Can you write out the lines again, starting with the line containing "Task: Open the AWL" and going on through the end of the entries, with "merch" swapped for "ticket" and nothing else changed?

[Entries from a pointing dataset]
------------------------------------------------------------------------
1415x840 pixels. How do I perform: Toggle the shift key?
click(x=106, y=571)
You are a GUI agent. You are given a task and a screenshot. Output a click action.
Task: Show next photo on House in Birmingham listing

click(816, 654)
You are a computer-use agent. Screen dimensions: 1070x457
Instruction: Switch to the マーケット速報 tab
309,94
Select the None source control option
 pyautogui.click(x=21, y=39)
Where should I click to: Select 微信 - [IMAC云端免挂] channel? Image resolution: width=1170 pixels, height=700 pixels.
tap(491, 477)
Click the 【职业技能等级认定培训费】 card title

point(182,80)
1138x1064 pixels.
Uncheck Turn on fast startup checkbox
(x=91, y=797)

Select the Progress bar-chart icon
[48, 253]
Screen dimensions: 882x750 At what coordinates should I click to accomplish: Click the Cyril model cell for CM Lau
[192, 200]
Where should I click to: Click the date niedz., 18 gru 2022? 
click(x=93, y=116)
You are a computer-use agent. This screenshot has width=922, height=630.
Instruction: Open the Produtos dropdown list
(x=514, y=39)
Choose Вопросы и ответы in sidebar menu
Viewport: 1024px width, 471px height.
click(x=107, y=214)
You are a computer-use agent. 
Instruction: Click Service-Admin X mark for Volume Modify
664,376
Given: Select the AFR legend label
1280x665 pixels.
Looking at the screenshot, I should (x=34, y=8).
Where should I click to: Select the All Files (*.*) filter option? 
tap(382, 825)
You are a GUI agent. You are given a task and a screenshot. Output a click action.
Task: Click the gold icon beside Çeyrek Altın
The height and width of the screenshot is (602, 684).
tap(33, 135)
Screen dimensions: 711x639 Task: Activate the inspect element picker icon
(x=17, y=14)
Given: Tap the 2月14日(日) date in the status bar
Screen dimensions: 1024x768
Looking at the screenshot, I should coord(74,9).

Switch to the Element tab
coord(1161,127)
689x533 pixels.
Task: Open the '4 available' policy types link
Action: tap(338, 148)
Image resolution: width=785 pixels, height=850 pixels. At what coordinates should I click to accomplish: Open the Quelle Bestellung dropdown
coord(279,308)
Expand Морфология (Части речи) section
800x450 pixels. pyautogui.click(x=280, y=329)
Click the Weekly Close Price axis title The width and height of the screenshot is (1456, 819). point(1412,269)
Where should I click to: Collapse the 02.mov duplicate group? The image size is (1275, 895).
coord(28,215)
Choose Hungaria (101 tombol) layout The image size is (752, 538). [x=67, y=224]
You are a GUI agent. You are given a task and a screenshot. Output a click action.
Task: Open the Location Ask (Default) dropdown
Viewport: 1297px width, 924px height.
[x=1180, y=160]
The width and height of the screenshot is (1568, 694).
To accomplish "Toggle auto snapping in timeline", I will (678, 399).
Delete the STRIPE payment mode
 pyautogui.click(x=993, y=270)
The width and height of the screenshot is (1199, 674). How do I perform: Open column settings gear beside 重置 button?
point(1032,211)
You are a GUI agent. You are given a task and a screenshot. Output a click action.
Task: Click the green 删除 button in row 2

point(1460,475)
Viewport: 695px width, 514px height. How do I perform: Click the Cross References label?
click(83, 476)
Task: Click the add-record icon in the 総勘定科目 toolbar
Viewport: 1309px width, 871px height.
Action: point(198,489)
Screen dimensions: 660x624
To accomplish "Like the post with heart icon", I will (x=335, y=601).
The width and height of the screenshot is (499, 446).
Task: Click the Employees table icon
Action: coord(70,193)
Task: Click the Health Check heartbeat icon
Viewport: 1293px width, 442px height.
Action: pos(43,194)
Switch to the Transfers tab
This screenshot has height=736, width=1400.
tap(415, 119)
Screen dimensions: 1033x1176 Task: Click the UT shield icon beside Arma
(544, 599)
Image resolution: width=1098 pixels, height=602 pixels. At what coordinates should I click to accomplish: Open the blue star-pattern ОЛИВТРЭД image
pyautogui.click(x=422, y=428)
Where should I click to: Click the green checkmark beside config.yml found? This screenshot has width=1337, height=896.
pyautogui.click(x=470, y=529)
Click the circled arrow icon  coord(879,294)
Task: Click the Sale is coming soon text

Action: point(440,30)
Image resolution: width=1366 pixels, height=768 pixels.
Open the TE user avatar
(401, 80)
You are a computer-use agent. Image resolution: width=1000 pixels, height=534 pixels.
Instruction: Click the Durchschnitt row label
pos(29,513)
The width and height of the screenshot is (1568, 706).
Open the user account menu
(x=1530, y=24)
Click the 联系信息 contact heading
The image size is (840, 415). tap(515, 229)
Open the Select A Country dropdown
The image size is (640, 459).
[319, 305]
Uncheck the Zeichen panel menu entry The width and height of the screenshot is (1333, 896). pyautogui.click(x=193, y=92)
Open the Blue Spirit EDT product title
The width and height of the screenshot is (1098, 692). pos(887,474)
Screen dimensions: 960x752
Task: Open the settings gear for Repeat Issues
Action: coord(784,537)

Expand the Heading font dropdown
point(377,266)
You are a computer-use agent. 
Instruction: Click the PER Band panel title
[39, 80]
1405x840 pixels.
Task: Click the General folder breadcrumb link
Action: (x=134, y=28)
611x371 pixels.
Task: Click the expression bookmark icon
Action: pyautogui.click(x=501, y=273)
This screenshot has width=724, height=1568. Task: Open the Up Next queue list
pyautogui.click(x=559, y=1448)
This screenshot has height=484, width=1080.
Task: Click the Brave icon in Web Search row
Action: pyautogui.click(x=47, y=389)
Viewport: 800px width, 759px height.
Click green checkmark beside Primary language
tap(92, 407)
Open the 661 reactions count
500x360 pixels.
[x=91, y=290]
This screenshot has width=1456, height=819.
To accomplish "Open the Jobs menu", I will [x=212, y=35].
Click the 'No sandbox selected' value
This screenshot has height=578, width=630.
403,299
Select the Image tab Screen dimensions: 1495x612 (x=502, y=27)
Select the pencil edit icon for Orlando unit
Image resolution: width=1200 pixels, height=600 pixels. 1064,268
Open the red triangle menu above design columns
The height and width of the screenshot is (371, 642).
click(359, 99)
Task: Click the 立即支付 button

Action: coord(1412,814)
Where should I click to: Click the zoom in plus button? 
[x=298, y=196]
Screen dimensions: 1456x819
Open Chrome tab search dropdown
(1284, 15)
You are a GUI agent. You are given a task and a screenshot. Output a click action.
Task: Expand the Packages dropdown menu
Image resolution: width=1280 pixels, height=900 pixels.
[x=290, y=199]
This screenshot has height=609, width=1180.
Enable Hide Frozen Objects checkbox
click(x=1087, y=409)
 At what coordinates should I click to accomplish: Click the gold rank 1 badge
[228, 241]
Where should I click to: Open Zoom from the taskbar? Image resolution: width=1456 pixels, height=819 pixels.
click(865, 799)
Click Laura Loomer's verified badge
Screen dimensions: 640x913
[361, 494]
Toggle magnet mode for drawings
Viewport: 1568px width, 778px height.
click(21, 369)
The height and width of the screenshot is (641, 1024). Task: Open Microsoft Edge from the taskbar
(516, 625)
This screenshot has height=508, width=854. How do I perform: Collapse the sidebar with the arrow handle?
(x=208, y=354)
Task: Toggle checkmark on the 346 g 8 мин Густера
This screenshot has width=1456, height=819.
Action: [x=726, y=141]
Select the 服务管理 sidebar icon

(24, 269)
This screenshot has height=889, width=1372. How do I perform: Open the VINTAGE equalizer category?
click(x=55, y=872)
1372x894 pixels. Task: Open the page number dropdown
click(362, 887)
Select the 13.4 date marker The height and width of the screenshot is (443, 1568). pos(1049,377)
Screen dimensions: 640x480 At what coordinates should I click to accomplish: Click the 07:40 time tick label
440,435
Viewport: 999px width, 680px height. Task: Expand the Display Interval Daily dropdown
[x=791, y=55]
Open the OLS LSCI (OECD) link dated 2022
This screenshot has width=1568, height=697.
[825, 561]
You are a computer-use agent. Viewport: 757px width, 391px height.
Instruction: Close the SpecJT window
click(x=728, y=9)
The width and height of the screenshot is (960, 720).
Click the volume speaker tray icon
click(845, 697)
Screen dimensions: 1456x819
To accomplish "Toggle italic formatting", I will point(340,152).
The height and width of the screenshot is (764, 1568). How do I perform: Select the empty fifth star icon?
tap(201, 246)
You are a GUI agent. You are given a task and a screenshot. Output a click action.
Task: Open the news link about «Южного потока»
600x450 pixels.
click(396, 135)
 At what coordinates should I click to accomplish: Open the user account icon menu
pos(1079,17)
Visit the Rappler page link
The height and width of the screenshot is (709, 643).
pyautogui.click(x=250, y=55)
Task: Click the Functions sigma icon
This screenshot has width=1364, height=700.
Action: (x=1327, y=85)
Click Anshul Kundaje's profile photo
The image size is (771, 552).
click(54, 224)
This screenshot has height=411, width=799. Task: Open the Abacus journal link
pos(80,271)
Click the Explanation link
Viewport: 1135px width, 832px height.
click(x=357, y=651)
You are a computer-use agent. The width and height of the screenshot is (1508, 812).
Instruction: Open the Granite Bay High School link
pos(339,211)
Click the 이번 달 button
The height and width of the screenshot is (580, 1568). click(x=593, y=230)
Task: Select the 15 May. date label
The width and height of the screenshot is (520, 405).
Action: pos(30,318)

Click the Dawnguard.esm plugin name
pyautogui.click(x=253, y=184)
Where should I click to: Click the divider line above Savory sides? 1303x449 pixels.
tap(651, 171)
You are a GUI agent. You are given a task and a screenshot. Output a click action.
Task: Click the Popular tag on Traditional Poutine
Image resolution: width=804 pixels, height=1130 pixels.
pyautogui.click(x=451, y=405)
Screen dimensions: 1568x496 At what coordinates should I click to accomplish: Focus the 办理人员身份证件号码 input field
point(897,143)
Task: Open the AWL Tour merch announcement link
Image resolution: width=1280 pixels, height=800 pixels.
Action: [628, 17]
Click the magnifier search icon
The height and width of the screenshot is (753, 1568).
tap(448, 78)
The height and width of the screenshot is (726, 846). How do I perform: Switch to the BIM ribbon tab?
------------------------------------------------------------------------
* _Result of this task_
Task: Open the AWL Tour ticket announcement link
Image resolution: width=1280 pixels, height=800 pixels.
Action: [628, 17]
Click the magnifier search icon
The height and width of the screenshot is (753, 1568).
tap(448, 78)
The height and width of the screenshot is (726, 846). How do I perform: Switch to the BIM ribbon tab?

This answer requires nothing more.